If you want a perfect display of what is wrong with the internal culture of the ABC, one cannot go past Quentin Dempster's latest book Death Struggle.
The book, by a former staff-elected ABC Board Member, manifests, with an amazing self-righteousness, a complete refusal to acknowledge, let alone engage with, critics and their criticisms. We are well into the land of opinions as moral assets which only moral cretins and fools disagree with -- so no conversation with them is required.

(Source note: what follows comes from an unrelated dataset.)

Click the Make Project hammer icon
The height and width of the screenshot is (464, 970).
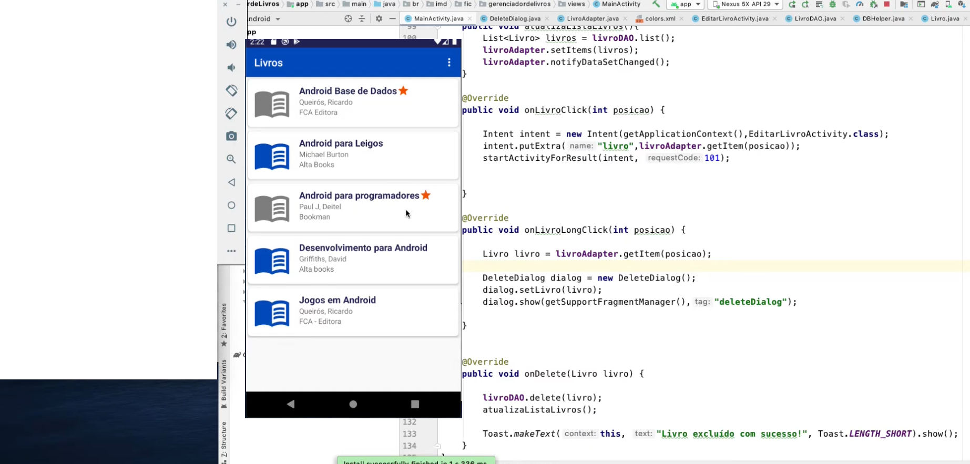pyautogui.click(x=656, y=4)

The principle of the book is simple: the ABC never has a case to answer. Apart from bad management action such as the Whitlam Lecture broadcast of 1997 or creeping commercialisation, the ABC is never the problem, only its critics. It utilises a standard progressivist tactic: simply refuse to acknowledge as legitimate the concerns or questions which those who differ might have. With Dempster, as with other defenders of the ABC (such as Errol Simper and David Bowman) the question, "is there something systematically wrong with the ABC's product?" is a non-question. There is no question of ABC bias, only the malice of those offended by the noble righteousness with which the ABC goes about its business.

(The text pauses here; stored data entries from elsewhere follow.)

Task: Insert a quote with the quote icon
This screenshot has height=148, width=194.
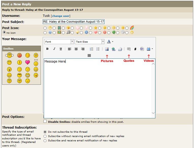Action: coord(129,49)
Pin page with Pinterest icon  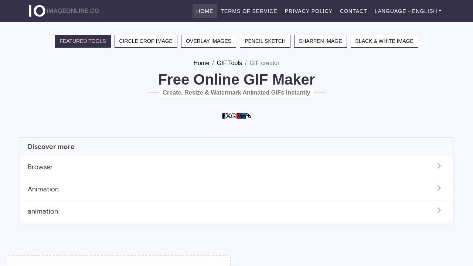[239, 116]
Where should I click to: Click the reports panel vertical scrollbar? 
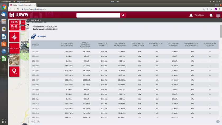[221, 40]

An obvious example of this "white-out" approach is provided in Dempster's discussion of the controversy over the ABC's 1998 federal election coverage. My widely-covered release of weekly studies of the prime time news election coverage of the ABC and the commercial free-to-air networks is simply not mentioned. Yet the ABC put great efforts into trying to either stop media coverage of the releases or discredit them. Journalists were rung up and pressured into querying sponsorship and critiquing the methodology. Media Watch weighed with ludicrous claims of statements being "buried" in one-page press releases and made absolutely spurious inferences about (trivial) funding from a Liberal-associated trust (many of our sponsors also donate to the ALP, so what?) utterly unconnected to the media monitoring activities.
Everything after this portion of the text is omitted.